Gemeinderat Eppelborn : Eppelborn setzt auf Messenger-Dienst

Der Gemeinderat von Eppelborn hat beschlossen, dass sich Bürger demnächst über den Messenger-Dienst WhatsApp bei bestimmten Anliegen an die Verwaltung wenden können.

Ende der 90er Jahre ging die Gemeinde Eppelborn als Sieger eines Wettbewerbs hervor und konnte sich fortan mit dem Gütesiegel „modern und bürgernah“ schmücken. Daran erinnerte Christian Ney (CDU) in der Sitzung des Gemeinderats am Donnerstagabend, verbunden mit dem Wunsch, auch künftig als moderne und bürgernahe Gemeinde präsent zu sein. Aus diesem Grund hat seine Partei den Antrag gestellt, den Messenger-Dienst WhatsApp als Bürgerservice in der Gemeinde anzubieten. Das sei eine moderne Möglichkeit, Bürgern die Möglichkeit zu geben, sich schnell und unkompliziert an die Verwaltung zu wenden. So ist es dadurch beispielsweise möglich, Schäden auf Straßen und Gehwegen, defekte Straßenbeleuchtung oder wild abgelagerten Müll direkt zu melden, und auch Bilder davon ins Rathaus zu schicken.

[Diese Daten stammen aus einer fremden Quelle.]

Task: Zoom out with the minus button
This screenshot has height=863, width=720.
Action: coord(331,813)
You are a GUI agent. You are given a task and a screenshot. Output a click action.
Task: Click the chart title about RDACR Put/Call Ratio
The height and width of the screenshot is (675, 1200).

Zustimmung auf ganzer Linie gab es für den Antrag von der SPD. Der Fraktionsvorsitzende Stefan Löw merkte an, es sei wichtig, dass die Verwaltung modern aufgestellt sei und regte an, dieses Angebot noch  zu ergänzen.

Auch Bürgermeister Andreas Feld zeigte sich von der Idee angetan und erklärte, dass er einen Teil seiner Bürgersprechstunde künftig per WhatsApp anbieten möchte. Bedenken zu Datenschutz und Kosten konnte Feld ausräumen. Selbstverständlich werde man sich mit der Landesbeauftragen für Datenschutz in der Sache besprechen, aber sämtliche Chatverläufe würden nach einer Woche komplett gelöscht werden. Auch werde keine zusätzliche Stelle geschaffen, um die Nachrichten zu bearbeiten, so Feld.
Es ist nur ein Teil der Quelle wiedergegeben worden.